Bottles of Johnson & Johnson baby powder line a drugstore shelf in New York
Bottles of Johnson & Johnson baby powder line a drugstore shelf in New York October 15, 2015. Reuters

Johnson & Johnson's subsidiary shouldering talc-related lawsuits goes before a bankruptcy judge on Tuesday for the first time since a U.S. appeals court last month nixed the company's attempt to offload the litigation into Chapter 11 proceedings.

A three-judge panel of the Philadelphia-based 3rd U.S. Circuit Court of Appeals on Jan. 30 ruled that the J&J subsidiary's bankruptcy case should be dismissed, finding it had no legitimate claim to Chapter 11 protection because it did not face financial distress.

Absent a reversal, the decision would force J&J back into trial courts to battle nearly 40,000 lawsuits alleging the company's Baby Powder and other cosmetic products containing talc cause cancer.

J&J maintains its talc products are safe.

U.S. Bankruptcy Judge Michael Kaplan was set to preside over the hearing for the subsidiary, called LTL Management, in Trenton, New Jersey. J&J had no comment on the looming bankruptcy hearing.

LTL on Monday asked the full 3rd Circuit to reconsider the decision by the three-judge panel.

LTL's bankruptcy put the deluge of talc cases on hold. At least one plaintiff has asked the bankruptcy judge to allow his case to proceed in California in the wake of the 3rd Circuit's decision, a request expected to be reviewed at Tuesday's hearing. LTL opposes the request.

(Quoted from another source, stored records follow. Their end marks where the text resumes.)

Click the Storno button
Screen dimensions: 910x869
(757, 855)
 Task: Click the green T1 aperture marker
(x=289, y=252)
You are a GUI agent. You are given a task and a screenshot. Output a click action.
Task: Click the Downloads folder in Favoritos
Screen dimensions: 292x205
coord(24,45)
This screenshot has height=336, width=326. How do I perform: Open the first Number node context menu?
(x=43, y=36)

The 3rd Circuit decision more broadly cast a cloud over J&J's use of a maneuver known as the Texas two-step, named for a Texas law the company employed to carve its consumer business into two new subsidiaries.

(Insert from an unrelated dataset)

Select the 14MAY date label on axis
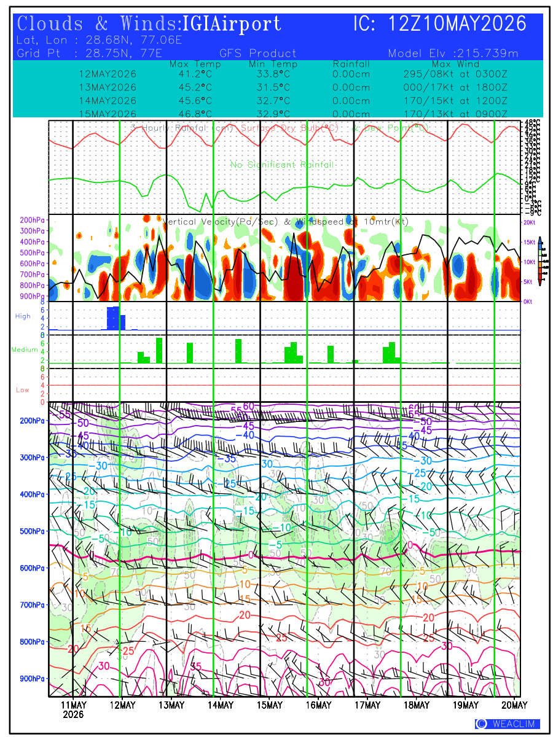The height and width of the screenshot is (737, 553). point(220,704)
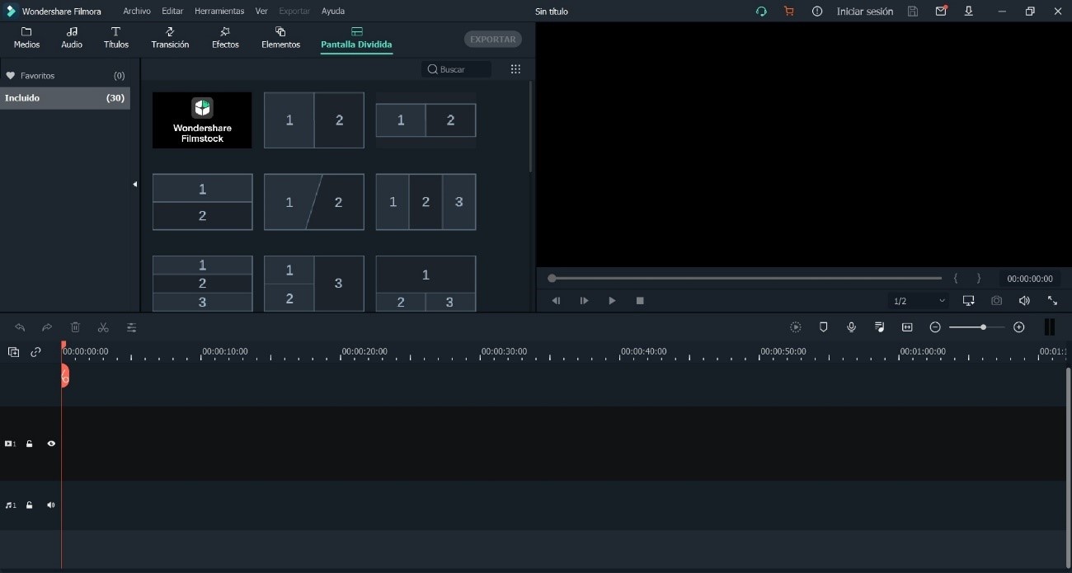Collapse the left panel with arrow
The height and width of the screenshot is (573, 1072).
click(134, 184)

In October 2021, J&J offloaded the tidal wave of talc lawsuits it faced onto one of its newly created units, LTL, which then declared bankruptcy. Reuters last year detailed the secret planning of Texas two-steps by Johnson & Johnson and other major firms in a series of reports exploring corporate attempts to evade lawsuits through bankruptcies.

J&J, with a market capitalization of more than $400 billion, has argued that the avalanche of lawsuits posed a serious financial threat. The company's costs of verdicts, settlements and legal fees soared to about $4.5 billion, with no end in sight, according to bankruptcy-court filings.

The 3rd Circuit's reasoning underscored what some legal experts call an inherent contradiction: bankruptcies being executed by multinational firms worth billions of dollars that were in little danger of running out of money to pay plaintiff-creditors.

LTL declared bankruptcy while J&J avoided seeking Chapter 11 protection, with all its inherent financial and reputational wreckage.

J&J said it generously financed LTL to ensure a fair settlement - better, the company and its subsidiary argued, than trial courts where some plaintiffs receive outsized payments while others receive little or nothing.

The 3rd Circuit found that J&J's funding of the subsidiary, initially $2 billion and perhaps eventually more, undercut any claim of financial peril. In a petition seeking a rehearing filed Monday, a lawyer for LTL, Neal Katyal, called that reasoning "upside-down."

A 2018 Reuters investigation found that J&J knew for decades that asbestos, a known carcinogen, was present in its Baby Powder and other cosmetic talc products. The company said in May 2020 it would stop selling talc-based Baby Powder in the United States and Canada, in part due to what it called "misinformation" and "unfounded allegations" about the product. The company later decided to stop selling talc-based Baby Powder globally starting this year. J&J has denied its talc contains asbestos.